A surprising number of conditions, from simple to serious, can cause an older adult to fall.
If you observed the fall or arrived soon after, find out if your loved one had a warning or felt dizzy beforehand. Any chance he or she fainted? Was the fall from stumbling on an obstacle? Or more from missing the bottom step on the stairs? These important clues can be useful to the doctor.
Even if there are no injuries, it’s wise to see the primary care provider and ask him or her to review
- Medications. Many common drugs have the side effect of dizziness. This includes medications for sleep, pain, and anxiety, as well as some antidepressants. If diabetes is poorly managed, that can cause dizziness. Faulty blood pressure medication dosing can also be at the root of a tumble.
- Sitting vs. standing blood pressure. Some people experience a sudden drop in blood pressure when they stand. This could have led to your relative’s dizziness or fainting.
- Possible infections. In many older adults, a urinary tract infection or even pneumonia can develop without the “usual” symptoms. These can cause weakness or dizziness. Lab tests are needed for diagnosis and treatment.

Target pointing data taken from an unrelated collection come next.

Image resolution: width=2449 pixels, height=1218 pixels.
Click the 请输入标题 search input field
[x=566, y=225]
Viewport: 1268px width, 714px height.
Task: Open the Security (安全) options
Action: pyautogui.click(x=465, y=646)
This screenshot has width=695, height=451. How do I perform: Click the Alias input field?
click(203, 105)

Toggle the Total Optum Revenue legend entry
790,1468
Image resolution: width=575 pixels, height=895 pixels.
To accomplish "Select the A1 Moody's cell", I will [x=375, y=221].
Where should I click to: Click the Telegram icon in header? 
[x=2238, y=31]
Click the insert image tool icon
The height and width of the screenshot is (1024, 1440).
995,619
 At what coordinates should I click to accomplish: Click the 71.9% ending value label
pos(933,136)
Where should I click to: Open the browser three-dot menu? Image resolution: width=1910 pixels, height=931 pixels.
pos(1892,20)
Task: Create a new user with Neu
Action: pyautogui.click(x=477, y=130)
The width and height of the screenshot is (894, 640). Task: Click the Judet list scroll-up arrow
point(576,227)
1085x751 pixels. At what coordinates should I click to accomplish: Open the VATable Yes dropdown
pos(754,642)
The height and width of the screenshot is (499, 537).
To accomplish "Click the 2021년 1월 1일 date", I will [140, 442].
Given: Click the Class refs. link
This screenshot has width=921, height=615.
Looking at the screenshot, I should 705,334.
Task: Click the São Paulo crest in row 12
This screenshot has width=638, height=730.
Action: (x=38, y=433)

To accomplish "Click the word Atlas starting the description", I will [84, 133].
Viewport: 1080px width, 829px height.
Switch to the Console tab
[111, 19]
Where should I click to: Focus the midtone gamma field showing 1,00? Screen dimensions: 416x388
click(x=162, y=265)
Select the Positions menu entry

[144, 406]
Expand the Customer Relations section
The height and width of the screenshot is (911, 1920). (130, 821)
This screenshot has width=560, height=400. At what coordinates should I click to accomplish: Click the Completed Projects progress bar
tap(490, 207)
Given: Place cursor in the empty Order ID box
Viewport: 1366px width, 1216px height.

- Physical pain. Something as simple as painful joints or tight-fitting shoes can cause a change in gait or sudden shift in weight from one side to the other, leading to poor balance and a fall.
- Vision. Cataracts, glaucoma, and macular degeneration impair vision. Any of these may cause an older adult to overlook a trip hazard.
- Potential significant conditions. It’s important to rule out conditions of the heart, brain, and circulatory system that can result in a fall. For example, a mini-stroke, atrial fibrillation, or Parkinson’s.
- Home safety. Ask for a home visit by an occupational therapist to identify any trip hazards and make recommendations.